Data under study:
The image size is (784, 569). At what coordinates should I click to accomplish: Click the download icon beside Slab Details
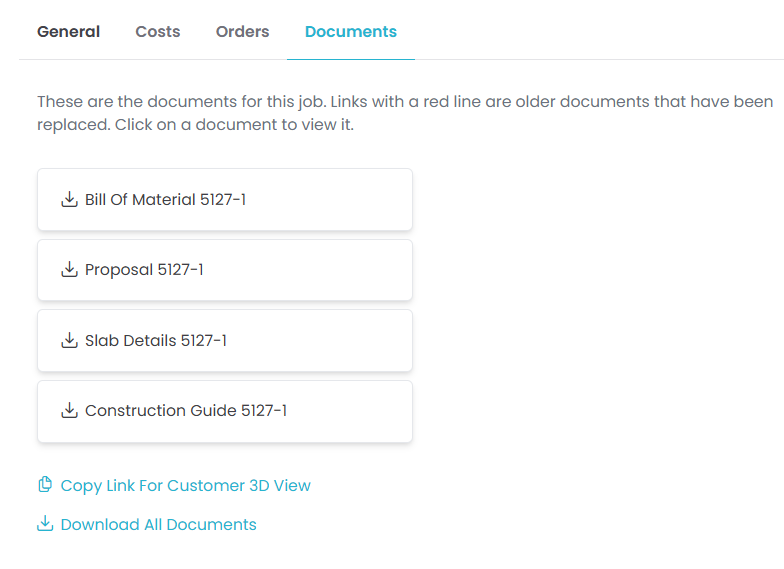point(69,341)
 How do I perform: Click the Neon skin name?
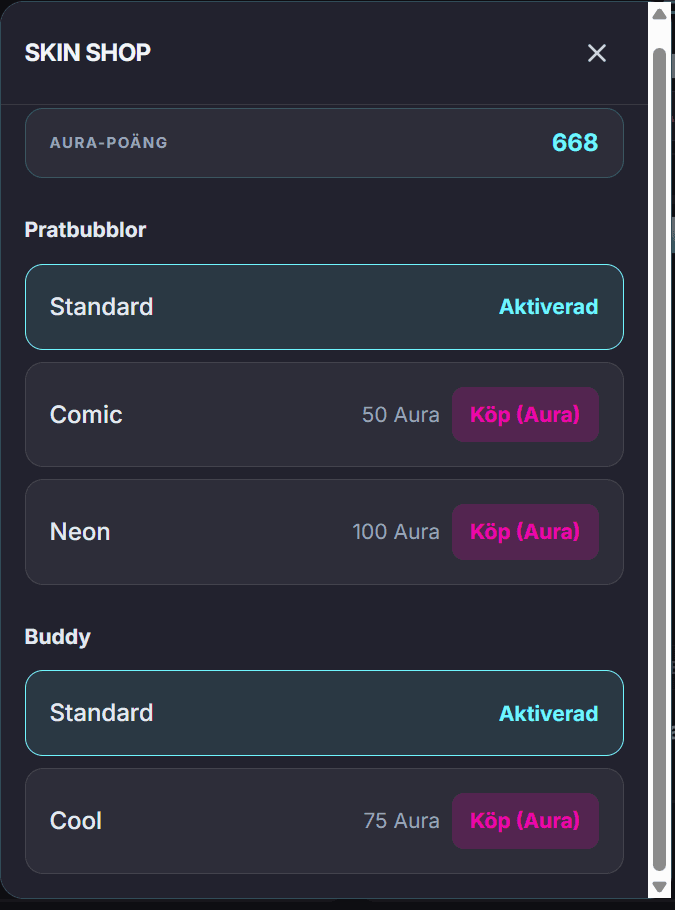pyautogui.click(x=80, y=532)
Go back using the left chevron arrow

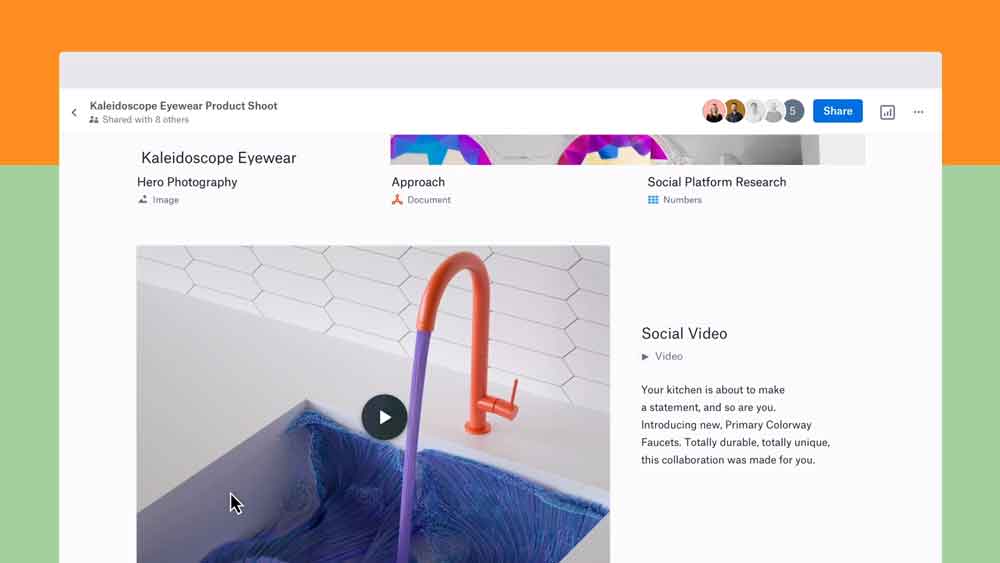pyautogui.click(x=74, y=112)
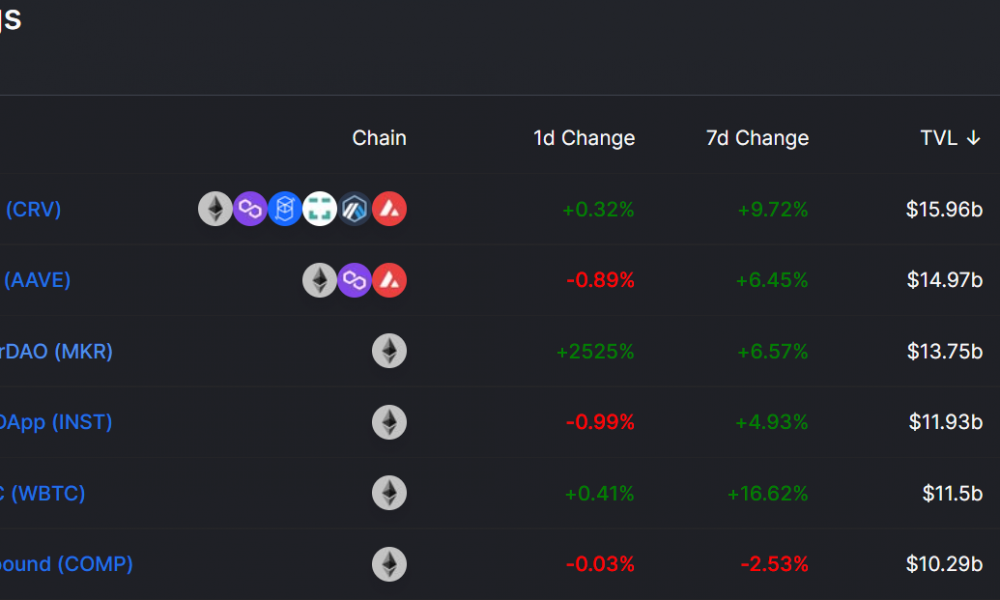Click the Arbitrum icon in the CRV row
This screenshot has height=600, width=1000.
click(355, 209)
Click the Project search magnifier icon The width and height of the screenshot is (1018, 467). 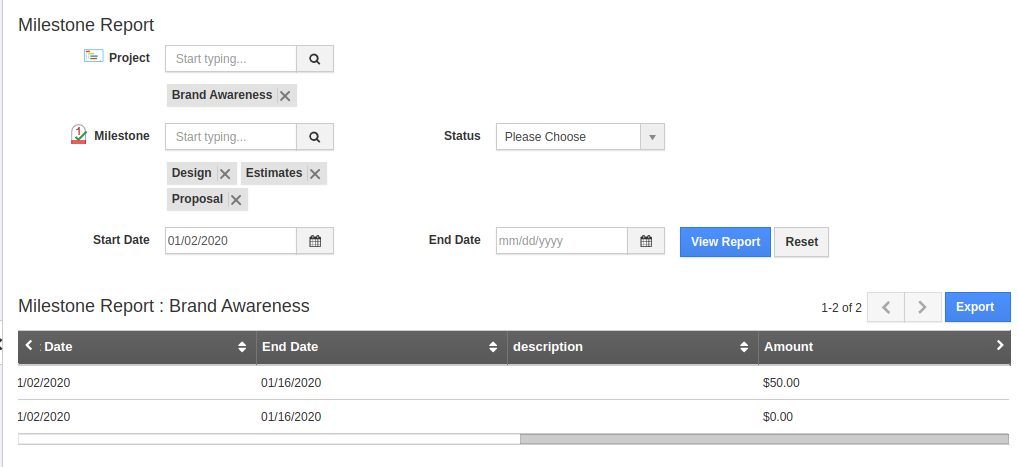click(315, 59)
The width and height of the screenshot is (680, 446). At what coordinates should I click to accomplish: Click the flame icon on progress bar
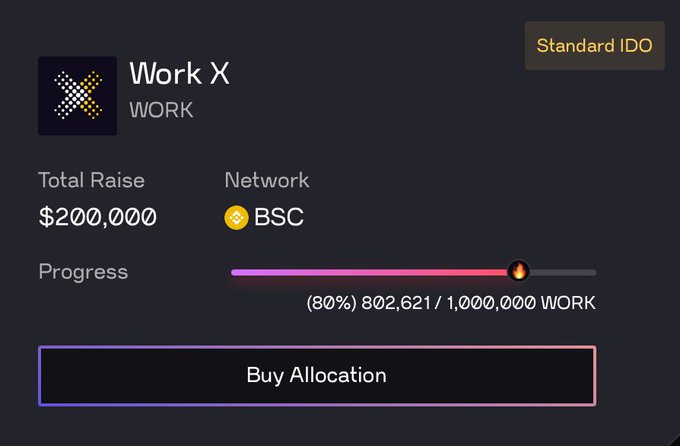518,271
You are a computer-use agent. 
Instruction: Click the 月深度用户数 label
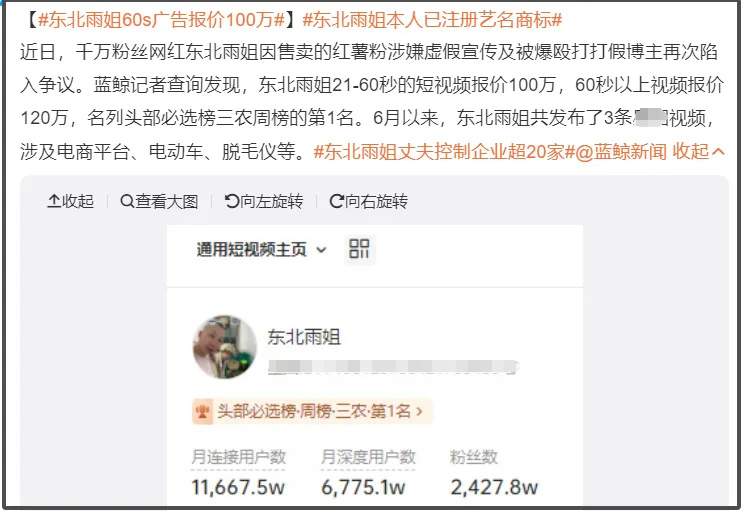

Try it: For this exercise, repeat word for word only the lines from the one containing "The width and height of the screenshot is (680, 446)." through the end of the data, including both. Pictures do not go in the copy.

Solved exercise:
The width and height of the screenshot is (680, 446). At what coordinates should I click to accomplish: Click the flame icon on progress bar
518,271
You are a computer-use agent. 
Instruction: Click the 月深度用户数 label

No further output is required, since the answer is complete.